Cloud and Shadow Masking Strategies

Atmospheric and shadow contamination is one of the most pervasive quality problems in optical satellite time series. Even a small fraction of unmasked cloud pixels propagates spectral errors into spectral index calculation pipelines, corrupts land-cover classifications, and produces spurious change signals in temporal analysis. This guide walks through a production-tested Python workflow — QA bit decoding, spectral thresholding, geometric shadow projection, and morphological cleanup — that produces reliable boolean masks for Sentinel-2 and Landsat scenes. For the broader architectural context, see Satellite Processing Workflows & Index Pipelines.

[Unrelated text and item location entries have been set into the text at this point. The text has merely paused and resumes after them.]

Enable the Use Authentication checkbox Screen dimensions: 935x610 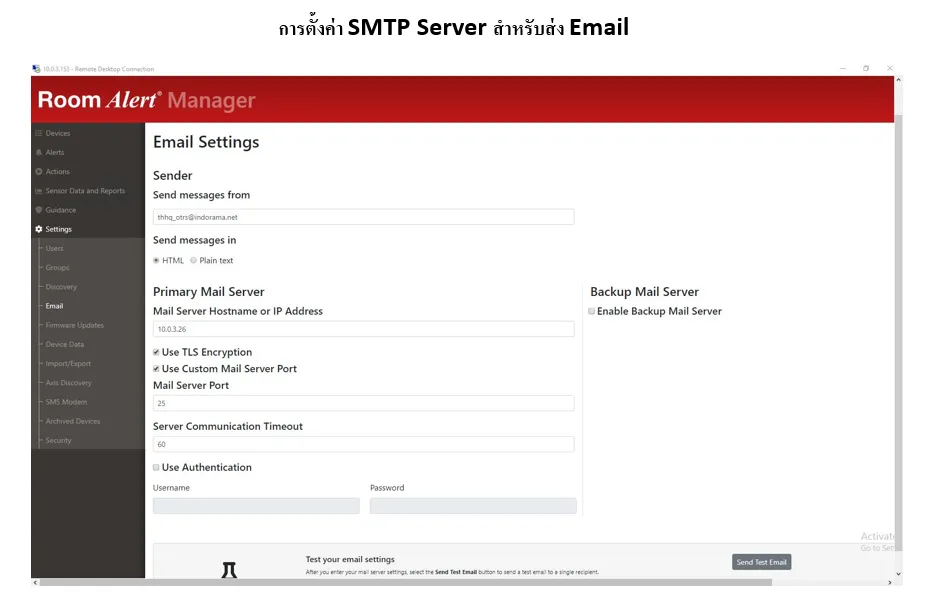pyautogui.click(x=156, y=467)

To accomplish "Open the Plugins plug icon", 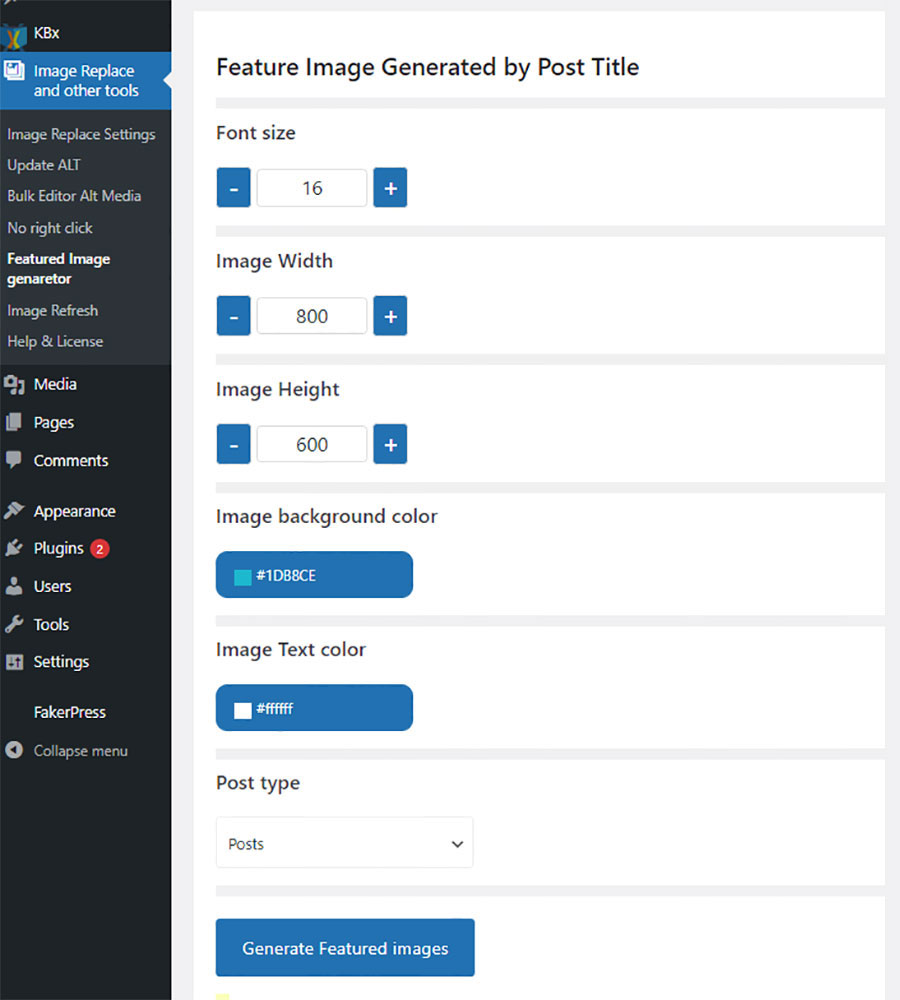I will [13, 548].
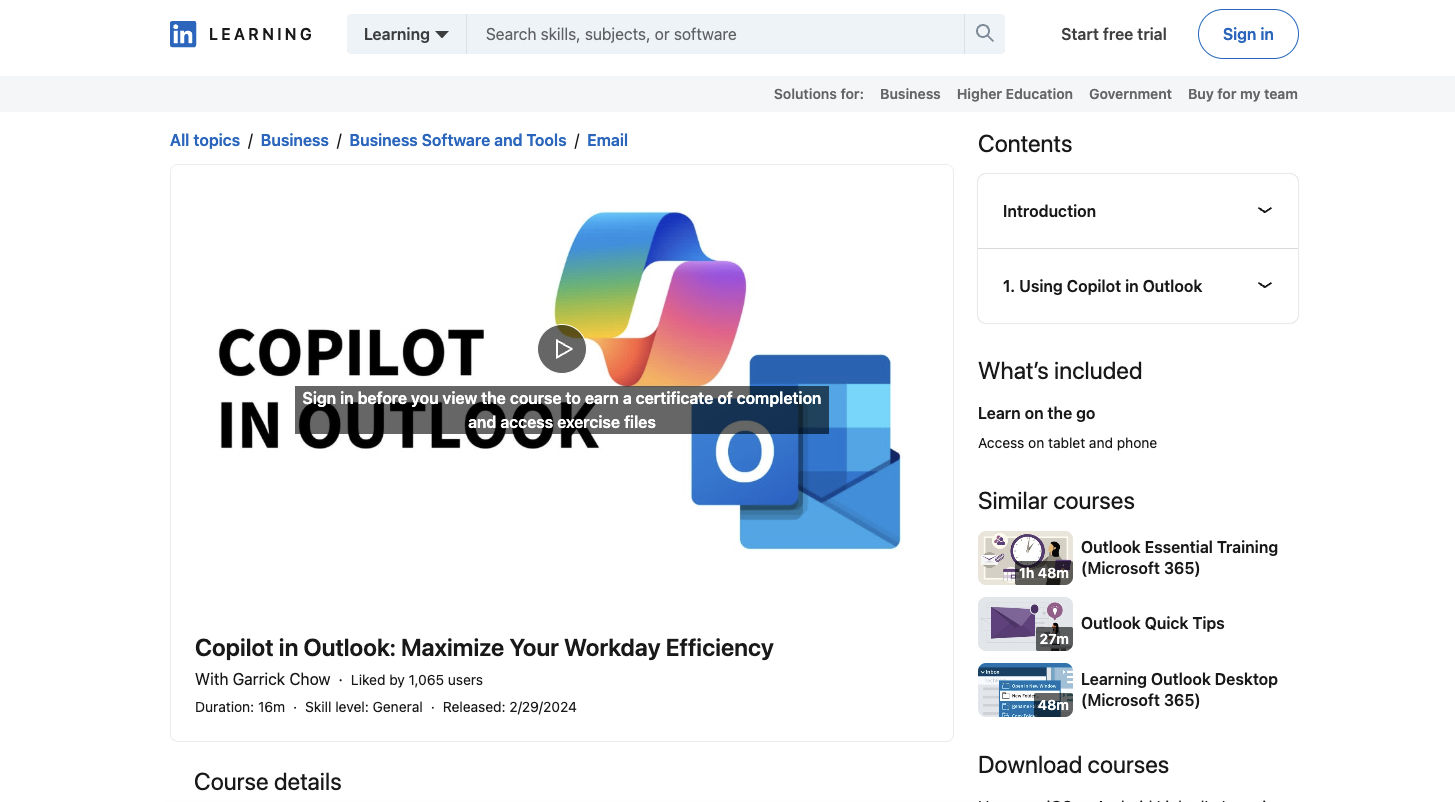Click the Learning Outlook Desktop course thumbnail
Screen dimensions: 1455x802
[1025, 690]
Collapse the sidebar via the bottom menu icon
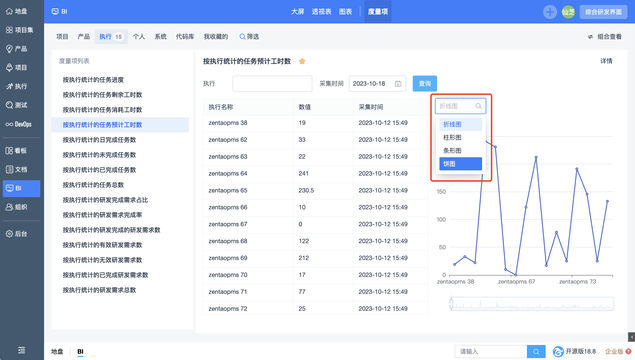 (21, 350)
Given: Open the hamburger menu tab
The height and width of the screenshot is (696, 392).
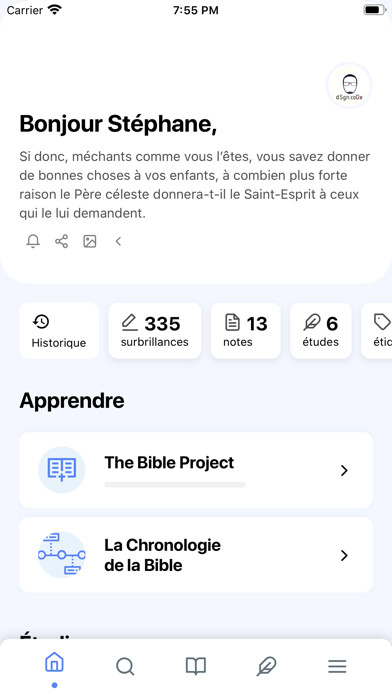Looking at the screenshot, I should 337,666.
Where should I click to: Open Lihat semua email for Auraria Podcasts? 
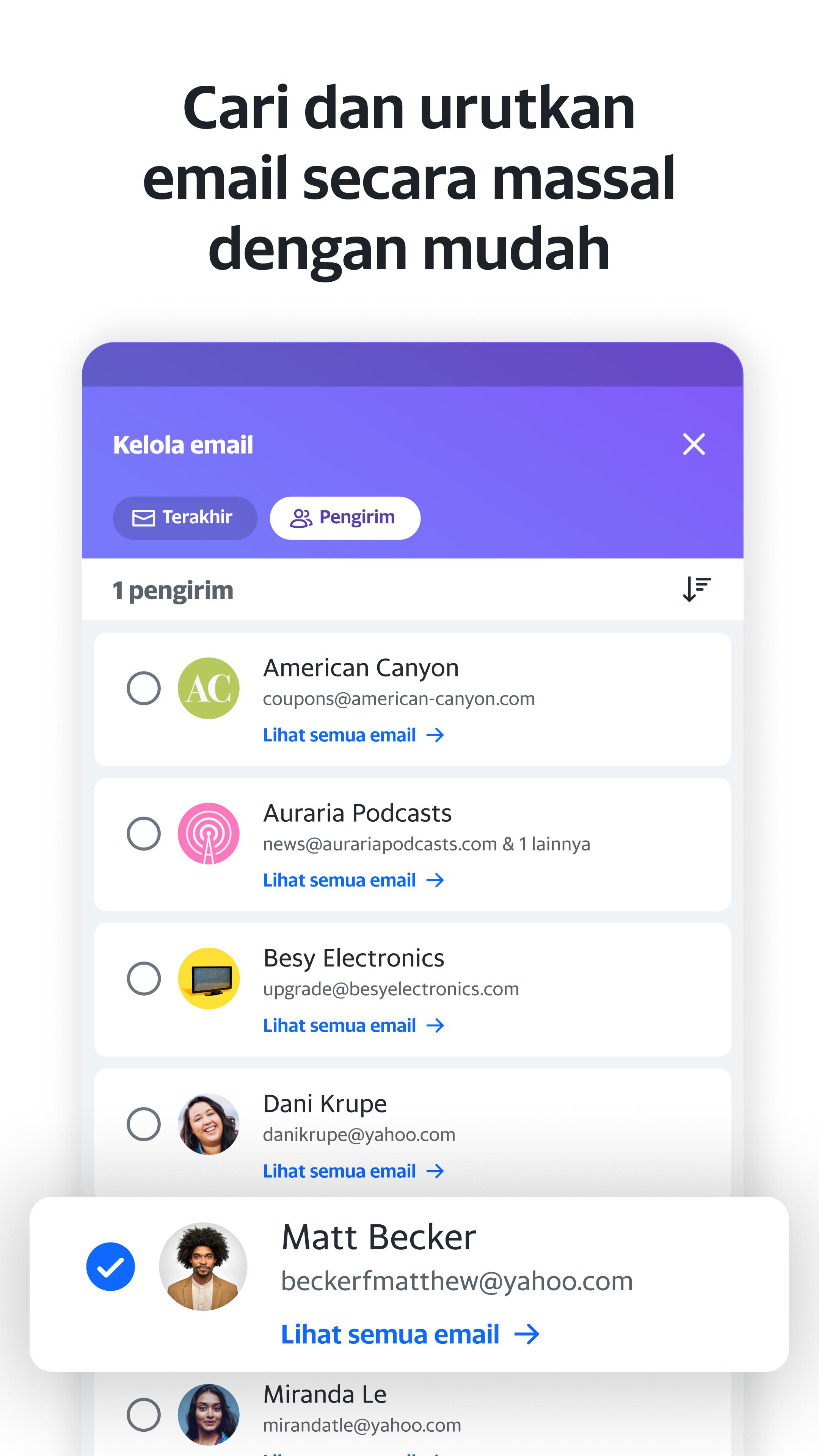354,880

Cloud and Shadow Masking Pipeline Five sequential stages: Ingest & Align, QA Bit Decode, Spectral Threshold, Shadow Projection, Morphological Refine, then masked output. Arrows connect each stage left to right. Ingest & Align Bands rasterio QA Bit Decode numpy bitwise Spectral Threshold SWIR / blue ratio Shadow Projection scipy.ndimage.shift Morphological Refinement binary open/close Bool Mask Cloud & Shadow Masking Pipeline Steps 2 & 3 produce independent boolean arrays — union them before shadow projection

Prerequisites

Install the required packages:

pip install rasterio numpy scipy scikit-image pyproj
Library Min version Why required
rasterio 1.3.0 Raster I/O, affine transforms, CRS handling
numpy 1.24 Bitwise operations, array broadcasting
scipy 1.10 Morphological filters, geometric shift
scikit-image 0.20 disk structuring element for morphology
pyproj 3.4 CRS conversion for shadow azimuth math

Conceptual prerequisites. You should be comfortable reading surface reflectance products (L2A for Sentinel-2, Collection 2 Level-2 for Landsat) and understand how affine transforms map pixel indices to geographic coordinates — see Handling Pixel Resolution and Scaling if you need a refresher. Cloud masking also benefits from applying Automated Image Clipping and Cropping early in the pipeline: cropping to your area of interest before masking reduces array size and cuts bitwise operation time significantly.


Step-by-Step Workflow

Step 1 — Ingest and Spatially Align Bands

Load surface reflectance bands and the provider QA layer into a common NumPy array. Verify that all inputs share the same affine transform and CRS before any mask operation; misaligned QA layers are the leading source of edge-artifact failures.

import rasterio
import numpy as np
from pathlib import Path


def load_aligned_raster(
    band_paths: list[Path],
    qa_path: Path,
) -> tuple[np.ndarray, np.ndarray, dict, rasterio.Affine]:
    """Load reflectance bands and a QA layer, asserting spatial alignment.

    Returns
    -------
    reflectance : ndarray, shape (B, H, W), float32
    qa_band     : ndarray, shape (H, W), uint16 or uint8
    meta        : rasterio profile dict for the first band
    transform   : affine geotransform
    """
    with rasterio.open(band_paths[0]) as src:
        meta = src.meta.copy()
        ref_transform = src.transform
        ref_crs = src.crs
        ref_shape = (src.height, src.width)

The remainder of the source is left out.